- Developer(s): Deck13 Interactive
- Publisher(s): Focus Entertainment
- Director(s): Jan Klose
- Designer(s): Jérémy Hartvick
- Engine: Fledge
- Platform(s): PlayStation 5; Windows; Xbox Series X/S;
- Release: 10 August 2023
- Genre(s): Action role-playing
- Mode(s): Single-player, multiplayer

= Atlas Fallen =

Atlas Fallen is an action role-playing video game developed by Deck13 Interactive and published by Focus Entertainment. The game was released for PlayStation 5, Windows, and Xbox Series X/S on 10 August 2023. It received mixed reviews from critics.

==Gameplay==
Atlas Fallen is a third-person action role-playing video game. At the beginning of the game, players can create and customize their own player avatar. The player character is equipped with an ancient gauntlet that allows them to manipulate sand, to turn it into weapons. Players can use three different weapons, though they can only carry two at any given time. Atlas Fallen is an action-oriented game; players are required to dodge, counter and block incoming attacks, as well as quickly switching between land and air combat. As players attack enemies, they will gain momentum. At certain momentum threshold, the weapon the player is wielding will transform, and they can unleash a special skill or ability that deals devastating damage to their opponents.
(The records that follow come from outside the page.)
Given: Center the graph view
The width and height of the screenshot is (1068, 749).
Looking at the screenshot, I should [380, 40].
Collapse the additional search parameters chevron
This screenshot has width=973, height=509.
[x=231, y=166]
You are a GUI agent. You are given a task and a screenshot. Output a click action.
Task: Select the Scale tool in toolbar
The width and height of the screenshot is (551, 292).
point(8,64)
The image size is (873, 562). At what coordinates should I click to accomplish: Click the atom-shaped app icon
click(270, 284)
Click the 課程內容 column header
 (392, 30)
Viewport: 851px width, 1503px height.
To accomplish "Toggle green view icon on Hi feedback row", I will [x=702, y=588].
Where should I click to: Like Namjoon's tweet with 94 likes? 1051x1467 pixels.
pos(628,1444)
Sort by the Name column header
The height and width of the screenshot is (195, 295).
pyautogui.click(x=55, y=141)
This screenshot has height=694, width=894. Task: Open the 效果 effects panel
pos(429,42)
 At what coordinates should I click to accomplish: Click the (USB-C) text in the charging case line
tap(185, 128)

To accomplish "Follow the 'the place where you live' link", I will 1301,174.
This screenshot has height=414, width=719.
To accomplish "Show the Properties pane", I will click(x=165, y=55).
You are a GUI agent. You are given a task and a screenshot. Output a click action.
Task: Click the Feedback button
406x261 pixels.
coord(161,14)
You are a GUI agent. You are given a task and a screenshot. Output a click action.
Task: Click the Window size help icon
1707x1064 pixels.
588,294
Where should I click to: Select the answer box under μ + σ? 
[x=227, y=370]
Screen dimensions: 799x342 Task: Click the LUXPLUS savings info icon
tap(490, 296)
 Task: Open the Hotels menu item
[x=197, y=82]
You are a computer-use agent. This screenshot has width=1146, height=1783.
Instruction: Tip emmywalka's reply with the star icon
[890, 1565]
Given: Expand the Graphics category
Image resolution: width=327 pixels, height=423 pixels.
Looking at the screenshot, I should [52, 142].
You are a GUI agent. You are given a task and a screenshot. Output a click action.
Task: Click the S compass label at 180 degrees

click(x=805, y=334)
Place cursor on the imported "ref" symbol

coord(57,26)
The game features an open world, with regions for players to explore, and players can meet different non-playable characters and complete various side quests and activities. Movement is an essential part of the game's exploration and transversal. With the gauntlet, players can glide through the game's desert landscape. The gauntlet allows players to perform feats such as air dashing. Players can raise buried objects, allowing them to discover hidden areas and open up new paths. As players progresses in the game, they will find "Shards" and "Catalyst Pieces", which further upgrade the gauntlet's combat capabilities. The game includes a two-player cooperative multiplayer mode.

==Development==
Atlas Fallen is being developed by Deck13 Interactive using their in-house engine Fledge. According to design director Jérémy Hartvick, the game is not a "Soulslike" like the studio's previous games, Lords of the Fallen and The Surge. Instead, its combat system emphasizes speed and fluidity, and that the game's overall design was inspired by games such as God of War (2018) and the Horizon series. Nonetheless, staples from The Surge games such as a body targeting system were incorporated into Atlas Fallen. The game offers three difficulty modes, with the hard mode designed for veteran players of Soulslike games.

Atlas Fallen was announced by Deck13 and publisher Focus Entertainment at Gamescom in August 2022. While initially set to be released in May, the game was delayed to August 10, 2023, for Windows, PlayStation 5 and Xbox Series X and Series S to allow additional development time for the team to further polish the game and include a full German voice-over at launch. Players who preorder the game will gain access to "Ruin Rising Pack", which introduces various cosmetic items and essence stones into the game.

A free content update, titled "Reign of Sand", which introduces new areas and quests, updated voice-overs and dialogue, and a revamped opening act, was released in August 2024.

==Reception==
Atlas Fallen received "mixed or average" reviews from critics, according to review aggregator website Metacritic. In Japan, four critics from Famitsu gave the game a total score of 29 out of 40.